Flaky constant propagation results in loss of SIMD optimization

KOROBYAKA commented 8 months ago

We have observed unexpected loss of vectorization effort by the compiler when compiling the code below. Target was amd64 machine with AVX2 instruction set supported.

type T = u32;
#[inline(never)]
fn check_dumb(n:u32, max_val:T)->Option<(T,T,T,T)>{                
    for x in 1..max_val{
        for y in 1..max_val{        
            for z in 0..max_val{
                if x.pow(n) + y.pow(n) == z.pow(n){
                    return Some((x,y,z,n as T));
                }                                

            }
        }
    }
    return None
}

#[inline(never)]
fn check_smart(n:u32, max_val:T)->Option<(T,T,T,T)>{

    const STRIDE:usize=24;

    let zarr_base = {
        let mut t = [0;STRIDE];
        for i in 0..STRIDE{
            t[i] = 1 + i as T;
        }
        t
    };

    for x in 1..max_val{
        //let xpow = x.pow(n); // manually "lifting" this operation from inner loop "fixes" the optimizer
        for y in 1..max_val{
            //let ypow = y.pow(n);  // manually "lifting" this operation from inner loop "fixes" the optimizer
            let mut zarr = zarr_base;

            for z_i in 0..max_val/STRIDE as T{

                for i in 0..STRIDE{
                    zarr[i] += STRIDE as T;
                }

                let mut zarr3 = [0;STRIDE];
                for i in 0..STRIDE{
                    zarr3[i] = zarr[i] *zarr[i]*zarr[i] ;
                }     

                let found = zarr3.iter().any(|&i|{
                    x.pow(n) + y.pow(n) == i           
                    // xpow + ypow == i           // see comments above for why this might work
                });

                if found {    
                    return Some((x,y,z_i * STRIDE as T,n as T));
                }                                

            }
        }
    }
    return None
}

fn main() {

    let n = 3; //this const value should apply for the entire main() function
    {
        let s = std::time::Instant::now();
        println!("Check_dumb n={} returned {:?}",n, check_dumb(n, 1000));
        println!("Time taken {:?}", s.elapsed());
    }
    {
        //Commenting out the line below results in loss of vectorization in check_smart!!!
        let n = 3;
        let s = std::time::Instant::now();
        println!("Check with simd n={} returned {:?}",n, check_smart(n, 1000));
        println!("Time taken {:?}", s.elapsed());
    }
}

I expected to see this happen: the function check_smart should leverage vectorization and SIMD instructions, while function check_dumb should be unable to do so.
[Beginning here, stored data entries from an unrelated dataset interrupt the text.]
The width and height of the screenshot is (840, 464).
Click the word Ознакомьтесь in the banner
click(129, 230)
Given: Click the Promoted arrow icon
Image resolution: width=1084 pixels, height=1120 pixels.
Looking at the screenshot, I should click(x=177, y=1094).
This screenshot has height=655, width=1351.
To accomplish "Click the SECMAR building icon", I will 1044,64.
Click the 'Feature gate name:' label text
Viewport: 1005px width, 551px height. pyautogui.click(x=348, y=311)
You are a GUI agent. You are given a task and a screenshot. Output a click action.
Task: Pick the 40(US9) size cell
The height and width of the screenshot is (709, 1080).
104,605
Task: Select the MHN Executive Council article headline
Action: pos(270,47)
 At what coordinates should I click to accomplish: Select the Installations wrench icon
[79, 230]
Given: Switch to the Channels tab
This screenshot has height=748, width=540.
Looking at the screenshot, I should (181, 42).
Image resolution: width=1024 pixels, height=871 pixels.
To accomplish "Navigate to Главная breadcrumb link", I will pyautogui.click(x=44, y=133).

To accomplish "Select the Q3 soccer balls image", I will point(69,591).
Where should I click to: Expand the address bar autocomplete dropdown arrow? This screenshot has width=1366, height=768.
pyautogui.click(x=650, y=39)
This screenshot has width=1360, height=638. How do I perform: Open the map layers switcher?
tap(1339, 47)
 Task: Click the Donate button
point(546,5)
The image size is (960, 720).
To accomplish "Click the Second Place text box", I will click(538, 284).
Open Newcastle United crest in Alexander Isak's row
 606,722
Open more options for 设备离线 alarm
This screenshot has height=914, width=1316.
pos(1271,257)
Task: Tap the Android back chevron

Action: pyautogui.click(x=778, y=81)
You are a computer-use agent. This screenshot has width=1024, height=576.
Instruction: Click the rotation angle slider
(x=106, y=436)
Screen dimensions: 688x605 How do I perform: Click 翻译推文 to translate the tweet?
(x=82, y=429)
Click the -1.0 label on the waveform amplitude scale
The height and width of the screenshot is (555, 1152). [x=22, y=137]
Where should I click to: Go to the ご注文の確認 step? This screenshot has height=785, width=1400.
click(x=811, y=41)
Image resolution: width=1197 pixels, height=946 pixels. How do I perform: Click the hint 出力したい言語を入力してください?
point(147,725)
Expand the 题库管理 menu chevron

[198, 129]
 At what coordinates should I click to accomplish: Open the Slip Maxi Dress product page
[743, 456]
I should not have to specify n=3 twice in main(), as value of n from outer scope should be propagated into function check_smart. The vectorization in check_smart should happen for any value of n (even when n is not known ahead of time).

Instead, this happened: the ability of the compiler to actually perform SIMD vectorization of check_smart seems to depend on whether x.pow(n) can panic. When value of n is not propagated into the function, the optimizer fails to perform vectorization resulting in massive loss of performance.

Meta

rustc --version --verbose:

rustc 1.76.0 (07dca489a 2024-02-04)
binary: rustc
commit-hash: 07dca489ac2d933c78d3c5158e3f43beefeb02ce
commit-date: 2024-02-04
host: x86_64-unknown-linux-gnu
release: 1.76.0
LLVM version: 17.0.6

Nightly compiler exhibits identical behavior.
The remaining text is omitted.